日英グローバル・セミナー2017 「ナショナリズムの台頭とグローバル化衰退の時代における日英の協力関係」
ロンドンに再び戻って、皆さまと一緒に日英グローバル・セミナーに参加できますこと、大変嬉しく思います。
2週間ほど前になりますが、メイ首相が来日し、安倍首相と会談されました。その中で、日英の強力なパートナーシップおよびそのグローバルな規模での戦略的重要性があらためて確認されました。私は、このパートナーシップは政府間レベルにとどまらないものだと考えています。
皆さまお気付きのことと思いますが、この日英グローバル・セミナーは、地球規模の課題について議論するため、民間セクターの新しいパートナーシップの形として始まりました。これは、日英の多様な分野における長い交流の歴史に基づいています。2013年に始まったこのセミナーは、今年で5年目、最終年を迎えます。
今日、日英グローバル・セミナーは、政策の専門家、研究者、そして、リーダーが集まり、互いに知識や経験を共有するための重要な場へと発展していきました。
過去5年間で、私たちは世界の状況が様変わりする様子を目の当たりにしてきました。これらの変化の中には、より不安定に変動するものがあり、世界の状況を一層複雑なものにしています。世界の多くの地域では、不安定化する安全保障の状況、民主主義システムにおける深刻な課題、グローバリゼーション対保護主義の対立の激化、ブレグジット(Brexit)に代表される大きな政治構造の再編に伴う経済状況の変化が起こっています。
この一連のセミナーでは、膠着状態にあり、予測が不可能である世界の状況に焦点を当ててまいりました。私たちの議論では、これらの課題をあらゆる角度から考察してきました。また、私たちは、これらの不安定な変化に効果的に対応するための解決策と新しい協力の道筋を見出そうと試みました。
毎年開催してきたこのセミナーでは、世界的な関心が集まるタイムリーな事柄を考察するだけでなく、このような変革の時代が抱える課題を見極める貴重な機会を提供してくれました。
議論の概要は、毎年報告書にまとめられ、広く一般に公開されています。さらに、来年には、これらの課題を厳密に分析した論文集が出版される予定です。私は、これらの報告書や出版物が、課題への理解を深め、新しく、効果的な解決策を見出すことに貢献すると確信しています。

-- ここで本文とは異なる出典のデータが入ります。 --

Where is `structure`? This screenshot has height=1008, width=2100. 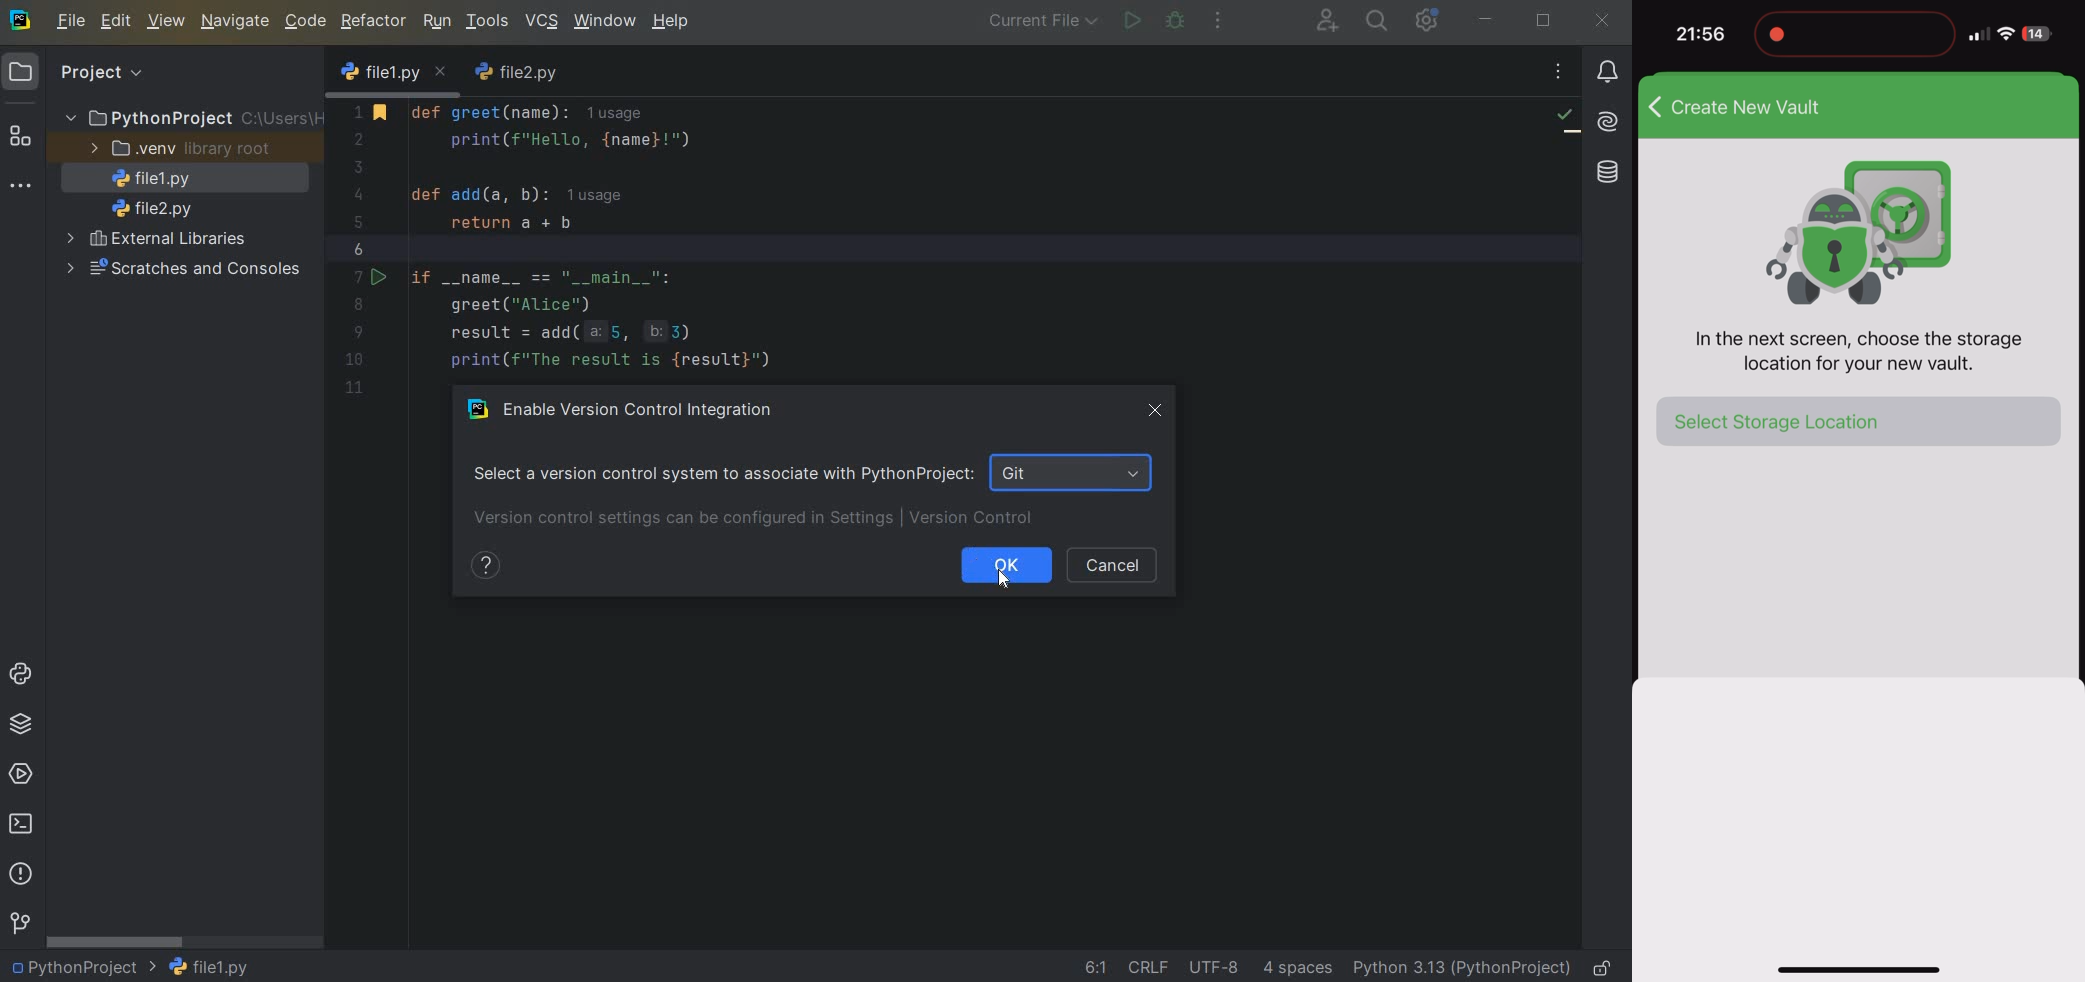 structure is located at coordinates (20, 139).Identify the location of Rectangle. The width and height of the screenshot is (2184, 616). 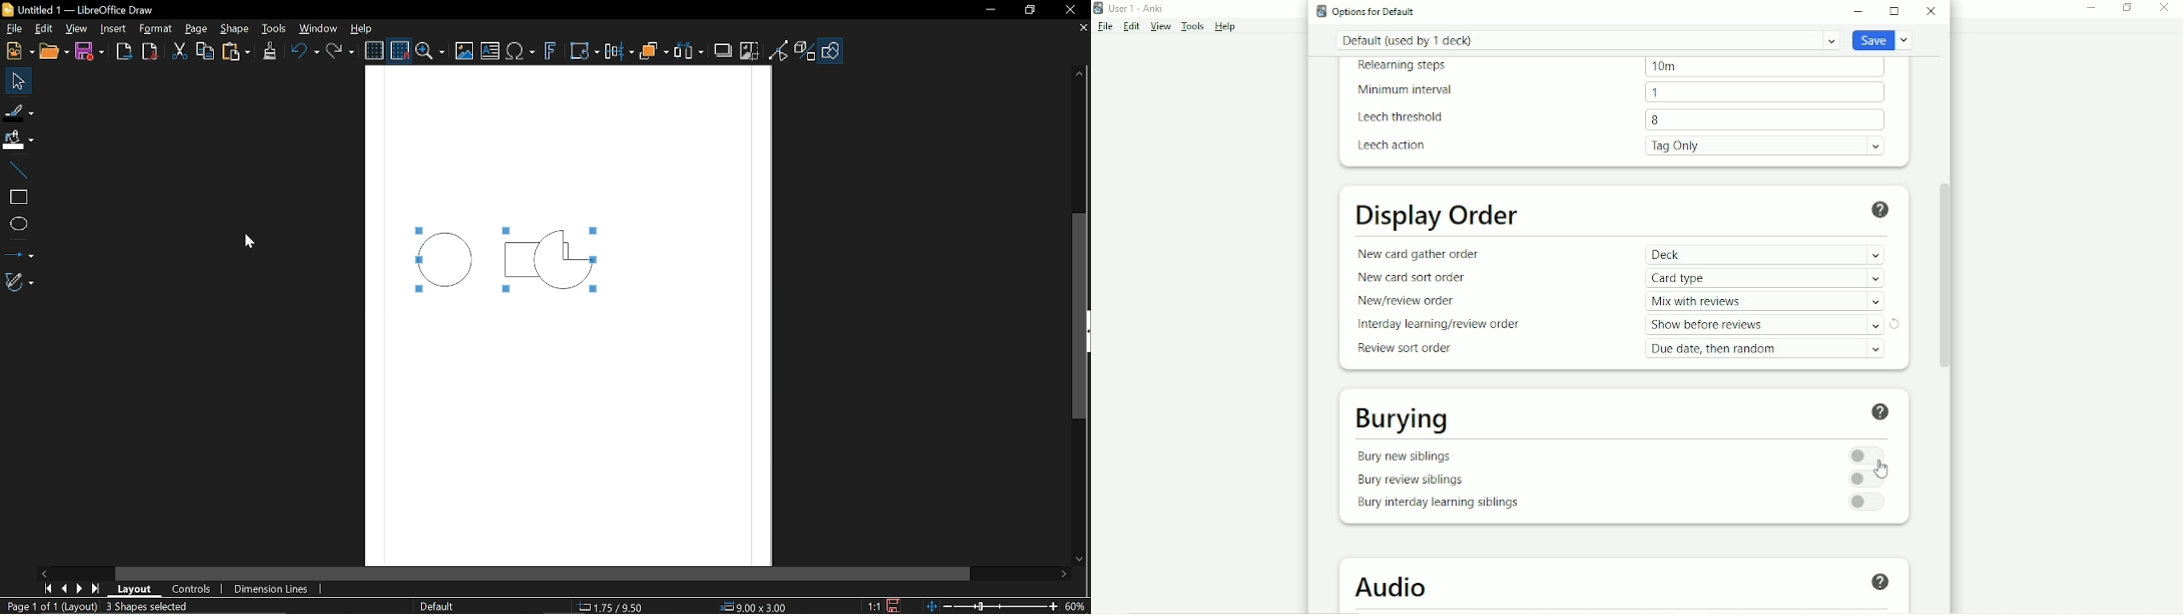
(539, 261).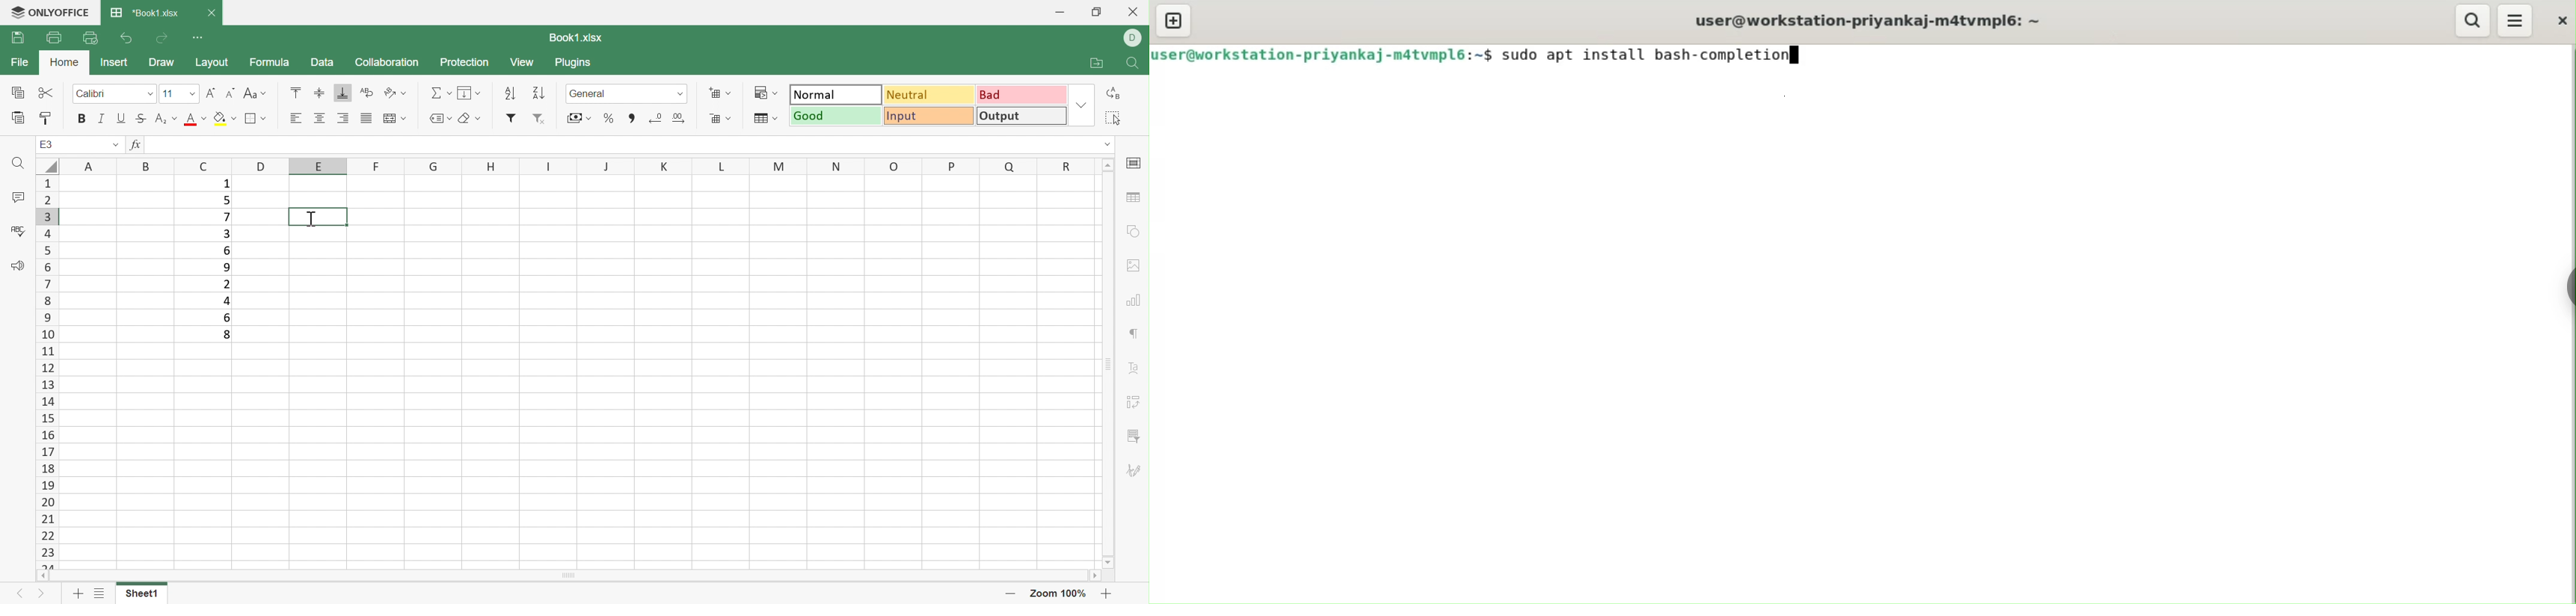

このセミナーには、5年間で約100人の研究者や専門家の方々にご参加いただきました。すでに各界でご活躍されている方たちばかりです。私は、そのような方々が本セミナーを刺激的な交流の場であるとご理解くださっていると確信しております。また、本セミナーでの議論が、私たちの知識を深め、将来のさらなる対話の基礎となることを願っております。
この場をお借りして、すべての専門家や研究者の皆さまに対し、皆さまの研究、貴重な考察、そして、本日、私たちにその知見を共有してくださることに心より感謝申し上げます。
ロビン・ニブレット所長をはじめとするチャタムハウスの皆さまには、このグローバル・セミナーを成功に導いてくださったことに感謝申し上げます。また、グレイトブリテン・ササカワ財団の皆さまには、日英グローバル・セミナーの開催に尽力していただきましたことに御礼申し上げます。